Apicoltura urbana in Italia, motore di innovazione sociale. Non c’è alcuna innovazione in una pratica di agricoltura anche se cittadina. Assistiamo a esaltanti racconti di giovani apicoltori in tutte le città del mondo in cui emerge il tratto distintivo, quello di allevare api sui tetti delle case e fare biomonitoraggio. Ma l’apicoltura urbana è davvero questo? Per primi togliamo il velo a un nuovo progetto nazionale, scopriamo l’apicoltura urbana italiana.

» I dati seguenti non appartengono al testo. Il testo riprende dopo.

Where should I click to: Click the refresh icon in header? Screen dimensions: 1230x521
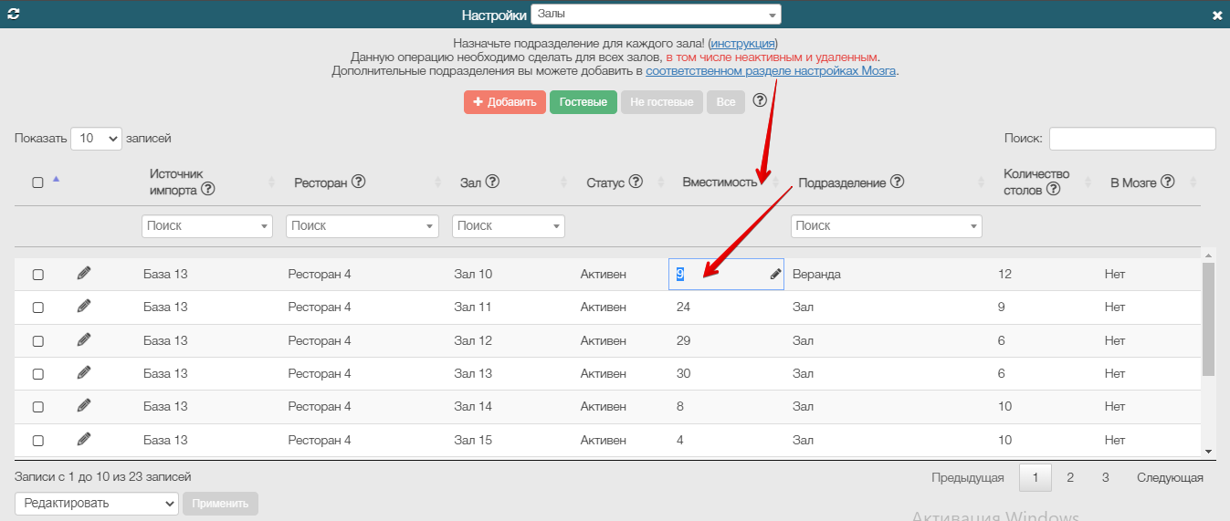[x=13, y=15]
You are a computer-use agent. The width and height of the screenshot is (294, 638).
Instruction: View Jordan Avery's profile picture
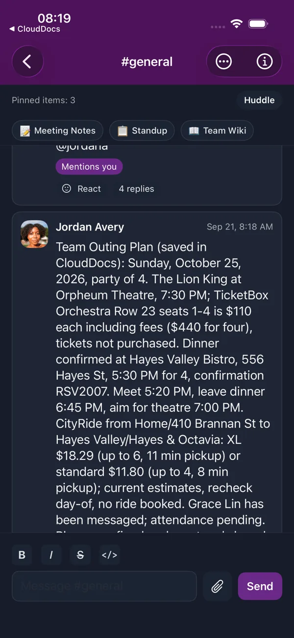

Apicoltura urbana in Italia, storia e virtù
L’apicoltura in Italia – come si è già accennato – è un settore cruciale della zootecnia nazionale. Non solo per il valore economico delle sue produzioni, ma soprattutto per la funzione dell’ape e delle altre migliaia di specie sue simili. A servizio della produzione agricola e della biodiversità, vale a dire della protezione delle aree rurali e silvestri non soggette a coltivazione intensiva appestata da venefici pesticidi.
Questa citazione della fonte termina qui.